On l’oublie trop souvent : la fatigue la plus violente n’est pas toujours celle qui fait suite à un effort physique intense ou à une nuit blanche. Il existe une fatigue sourde, invisible et profondément invalidante, celle qui ronge de l’intérieur les personnes aux prises avec l’anxiété de la santé et l’angoisse de mort.
Vivre avec ce monstre silencieux dans un coin de la tête ne se contente pas de stresser l’esprit ; cela consume littéralement toutes les réserves d’énergie du corps.
Une bataille invisible qui tourne 24h/24
Combattre l’angoisse existentielle et la peur viscérale de la maladie, c’est s’engager dans une guerre de tranchées permanente, sans jamais le moindre armistice.
- Le système d’alerte survolté : Jour après jour, l’organisme est maintenu de force en mode « survie ». Le système nerveux sympathique libère des flots continus d’adrénaline et de cortisol pour faire face à un danger qui, la plupart du temps, n’existe que dans le champ de la projection mentale.
- L’épuisement des ressources cognitives : Analyser le moindre signal corporel, lutter contre les pensées spirales, peser le pour et le contre, chercher à se rassurer ou s’interdire de céder à la panique… Ce travail de rumination et de contrôle demande une puissance de calcul mentale pharaonique.
Résultat : on se réveille déjà épuisé, comme si l’on avait couru un marathon au cours de son sommeil.
Le piège de la fatigue : quand le corps appelle à l’aide
Le paradoxe le plus cruel de cette fatigue chronique, c’est qu’elle finit par alimenter directement l’angoisse qu’elle est censée combattre.
Un corps vidé de son énergie, affaibli par le manque de récupération et laminé par le stress, se met à dysfonctionner. Il envoie de nouveaux signaux de détresse bien réels : vertiges, brouillard mental, courbatures, lourdeurs, tremblements ou palpitations.
Et c’est là que le piège se referme : pour l’hypocondriaque, cette fatigue intense et inexpliquée ne devient pas le simple résultat logique d’un épuisement nerveux. Elle est immédiatement interprétée comme la preuve ultime qu’une maladie grave est en train de s’emparer de lui.
Apprendre à déposer les armes
Sortir de cet épuisement chronique ne passe pas par des cures de vitamines ou de longs week-ends de repos (bien qu’ils soient nécessaires). Cela demande d’accepter de cesser la lutte.

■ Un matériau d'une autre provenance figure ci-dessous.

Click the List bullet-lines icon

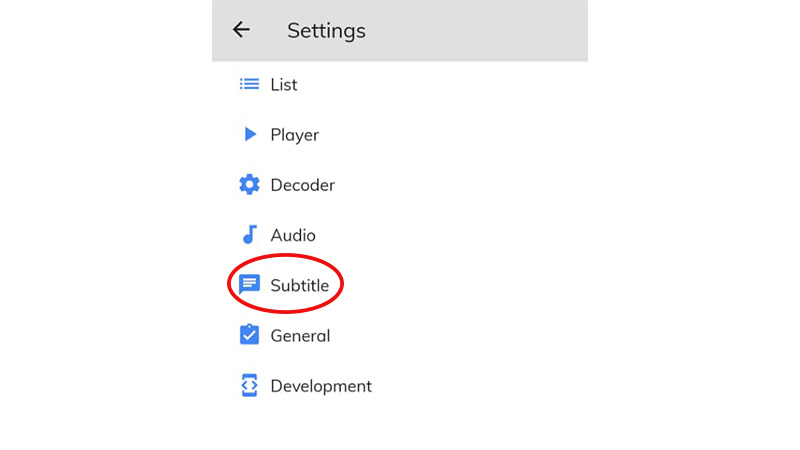pos(249,84)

- Reconnaître le coût de la bataille : Réaliser que ce n’est pas le corps qui lâche par faiblesse, mais l’esprit qui s’est épuisé à vouloir tout contrôler, tout anticiper et tout fuir.
- S’autoriser à lâcher prise : Comprendre que l’énergie dépensée à redouter la mort ou la maladie est une énergie volée à la vie présente.
La peur de mourir empêche d’habiter pleinement son corps ; la fatigue chronique qu’elle engendre finit par rendre cette cohabitation douloureuse. S’accueillir avec indulgence, accepter que le système nerveux ait le droit d’être fatigué d’avoir eu si peur, c’est souvent le premier pas pour autoriser enfin la machine à souffler.